- Opening Delimiter -

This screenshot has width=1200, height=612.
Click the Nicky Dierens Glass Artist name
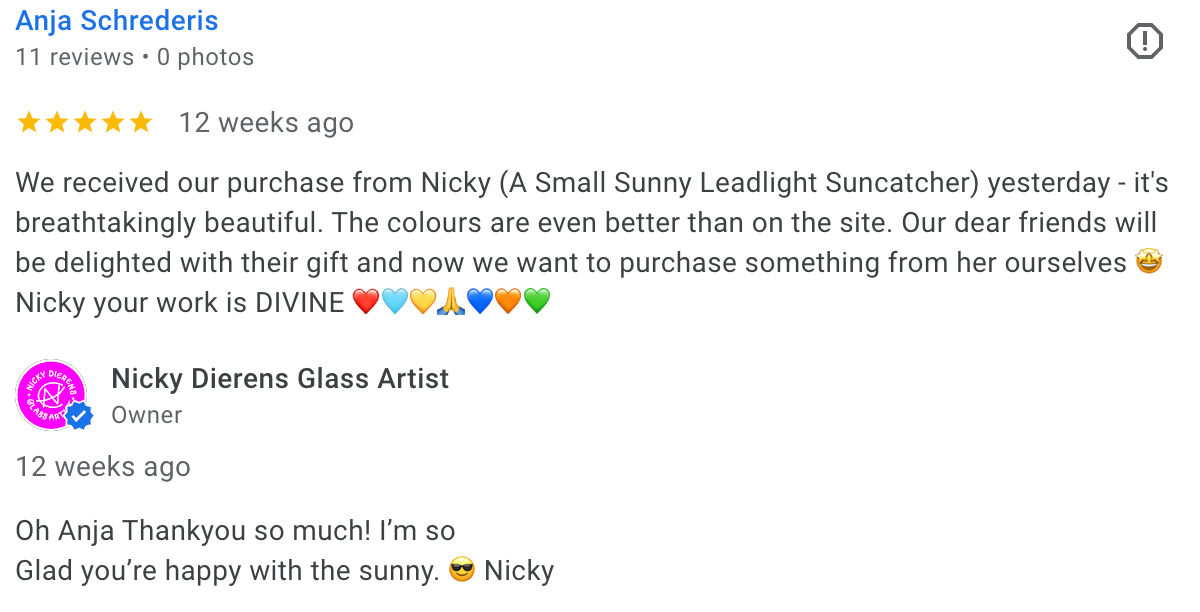[280, 379]
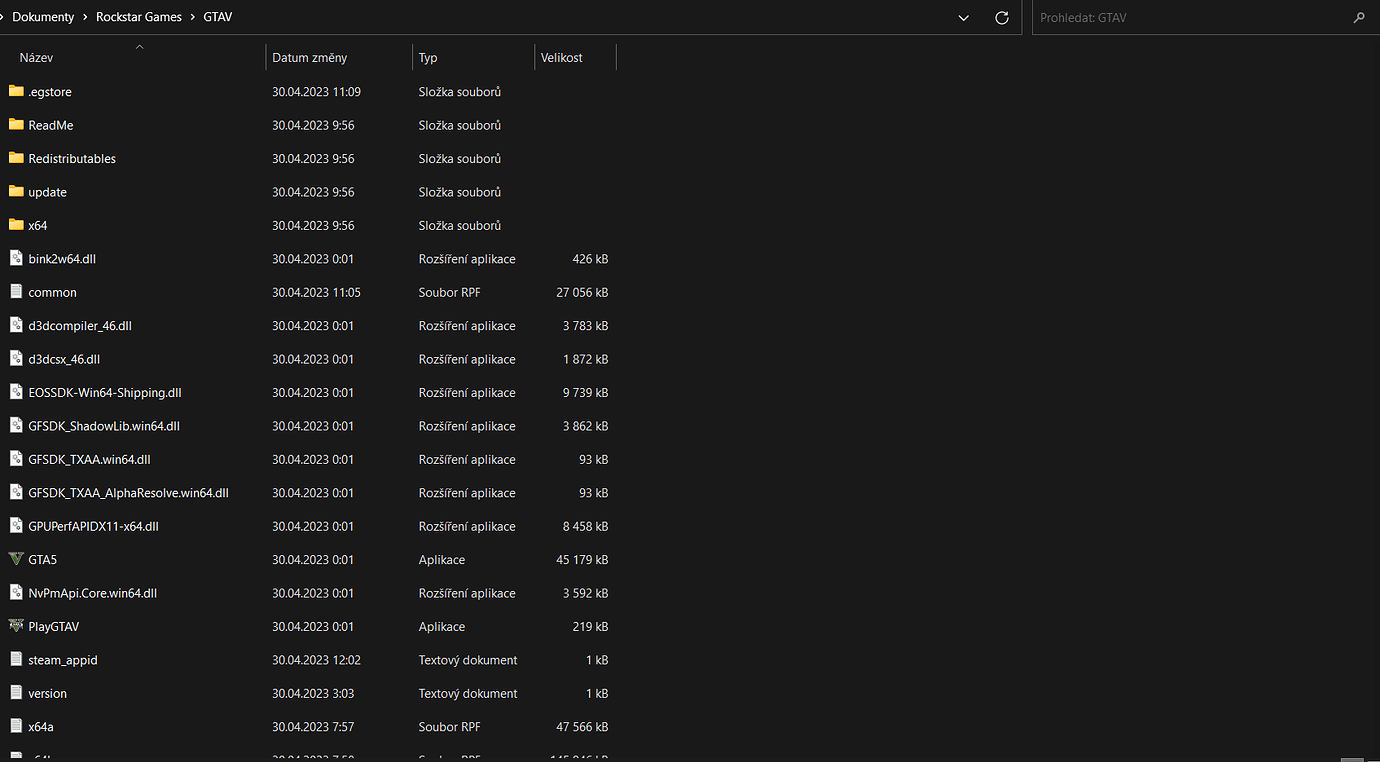
Task: Click the search magnifier icon
Action: [1358, 18]
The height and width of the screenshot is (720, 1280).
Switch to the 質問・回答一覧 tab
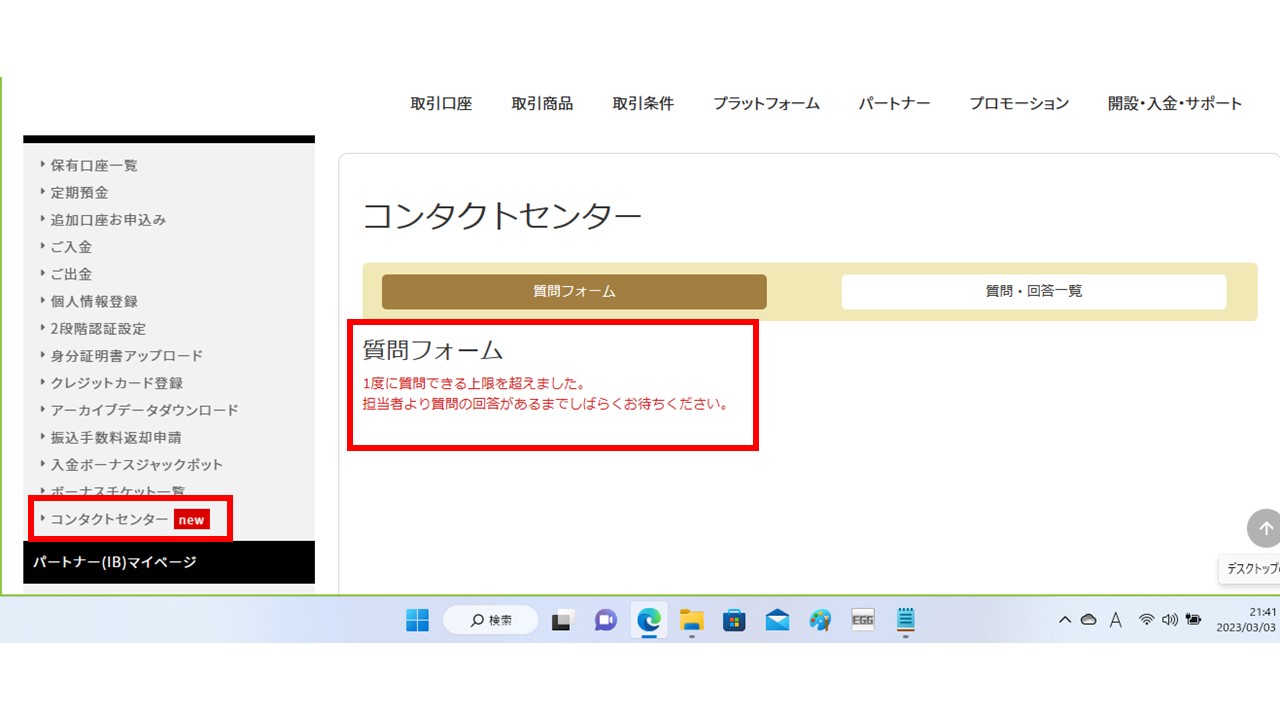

- Closing Delimiter -

#### [AIM OF THE EXERCISE]
State the count of lines in the data holding the word "width", adding nothing to it.

#### [FINAL ANSWER]
2